Several possible factors could account for the differences between the specialty physicians and pediatric surgeons, including the differences in clinical workflow, workload, and training. The two groups are members of different academic divisions, which may result in different perceptions regarding the need to adopt a structured approach and a different emphasis on outcomes research. These findings are in agreement with Scheepers et al. [12], who identified and measured different personality type clusters according to specialty field. The differences may reflect differences in computer skills required to enter medical information while also interacting in the work environment [13]. The findings reinforced the barriers associated with EHR implementation in general such as the need for tech support, technical concerns, and insufficient time, and workflow challenges [14, 15].

Behavioral intent is usually the greatest predictor of overall adaptation to new technology [10]. There can be variability in the direct and indirect effects on behavioral intent. Duyck et al. examined user acceptance of a picture archiving and communication system implemented in Ghent University Hospital Radiology Department in Belgium [9]. They found that performance expectancy and facilitating conditions were important for predicting acceptance, while social influence and effort expectancy were not. Their study was performed in a heterogeneous population of 19 radiologists and 37 technologists, a survey response rate of 59.6%, compared to this study’s 100% response rate. Effort expectancy in this study showed high values of agreement with behavioral intent, demonstrating a belief in being able to use Smartforms effectively and planning to proceed with their use in the future. These findings support the theory that one of the main barriers to structured data entry is the amount of extra work or effort that is required on the part of the end user.

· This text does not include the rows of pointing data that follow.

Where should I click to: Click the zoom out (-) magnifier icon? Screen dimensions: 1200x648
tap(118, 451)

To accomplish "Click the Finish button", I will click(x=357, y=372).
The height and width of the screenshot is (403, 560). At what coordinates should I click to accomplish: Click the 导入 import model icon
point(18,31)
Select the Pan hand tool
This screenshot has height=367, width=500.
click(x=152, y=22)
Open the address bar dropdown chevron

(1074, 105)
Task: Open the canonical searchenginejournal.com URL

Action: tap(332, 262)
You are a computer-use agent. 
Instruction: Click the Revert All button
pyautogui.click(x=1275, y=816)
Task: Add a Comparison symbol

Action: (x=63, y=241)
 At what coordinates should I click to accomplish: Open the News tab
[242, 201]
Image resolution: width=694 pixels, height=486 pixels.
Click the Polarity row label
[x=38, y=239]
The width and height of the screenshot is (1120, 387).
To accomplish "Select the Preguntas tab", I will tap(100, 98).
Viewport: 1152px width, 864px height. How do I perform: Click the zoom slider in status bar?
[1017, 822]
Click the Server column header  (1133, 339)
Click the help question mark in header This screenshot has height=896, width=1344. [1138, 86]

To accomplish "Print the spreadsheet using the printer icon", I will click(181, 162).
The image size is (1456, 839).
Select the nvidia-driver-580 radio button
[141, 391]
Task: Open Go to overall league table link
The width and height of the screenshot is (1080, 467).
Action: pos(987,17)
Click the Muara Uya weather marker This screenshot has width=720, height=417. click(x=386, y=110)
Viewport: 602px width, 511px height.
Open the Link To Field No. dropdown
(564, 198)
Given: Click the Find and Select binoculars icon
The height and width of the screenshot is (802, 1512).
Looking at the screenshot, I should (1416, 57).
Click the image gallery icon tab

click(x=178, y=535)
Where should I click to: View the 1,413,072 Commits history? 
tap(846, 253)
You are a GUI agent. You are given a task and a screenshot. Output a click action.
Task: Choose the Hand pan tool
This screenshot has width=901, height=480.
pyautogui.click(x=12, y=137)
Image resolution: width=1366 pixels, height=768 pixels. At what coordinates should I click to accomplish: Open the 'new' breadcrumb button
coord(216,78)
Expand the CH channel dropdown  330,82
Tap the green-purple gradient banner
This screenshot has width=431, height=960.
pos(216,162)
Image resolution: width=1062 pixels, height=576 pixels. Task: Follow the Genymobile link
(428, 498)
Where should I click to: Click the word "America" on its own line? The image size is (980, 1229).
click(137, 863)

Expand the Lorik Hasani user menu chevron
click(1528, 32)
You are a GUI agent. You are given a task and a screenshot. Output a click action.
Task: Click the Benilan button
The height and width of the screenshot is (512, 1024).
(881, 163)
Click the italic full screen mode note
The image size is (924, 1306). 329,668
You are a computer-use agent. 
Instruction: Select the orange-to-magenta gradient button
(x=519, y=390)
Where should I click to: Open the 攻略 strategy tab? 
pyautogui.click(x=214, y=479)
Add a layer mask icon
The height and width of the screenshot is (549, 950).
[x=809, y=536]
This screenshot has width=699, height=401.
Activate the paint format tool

This report of perceptions of specialty physicians and surgeons in during an EHR optimization phase contains feedback from one pediatric institution, which is a limitation. The small physician and surgeon groups do not have the required power to do a rigorous analysis of potential covariates noted in other studies such as cost and resistance to changing work habits [14]. Moreover, the participant specialty physicians and pediatric surgeons were a subgroup of the many clinicians who use the EHR and structured reporting in the institution. The attitudes reflected in this study may differ among primary care providers as well as other specialty physicians and surgeons, especially given competing factors such as time with patients, ongoing patient relationship, divisional leadership goals, and participation in research, all of which may be significant covariates regarding acceptance and utilization.

Conclusion

The mean scores of the nine constructs demonstrated primarily positive attitudes toward SDES, which should be reinforced and further strengthened. As SDES are designed and implemented, it is important to note that there may need more emphasis on available training and facilitation for those who are more advanced in their careers in order to facilitate conditions needed to embrace SDES. These findings indicate a significant difference in attitude between pediatric surgeons and specialty physicians, which should be considered during any SDES implementation. SDES adoption is more likely among pediatric surgeons if there is sufficient attention paid to ensure performance will not be adversely affected. Implementation of SDES program are much more likely to be successful of SDES adoption is discipline-targeted and presented with the context of that disciplines workflow rather than a uniform approach.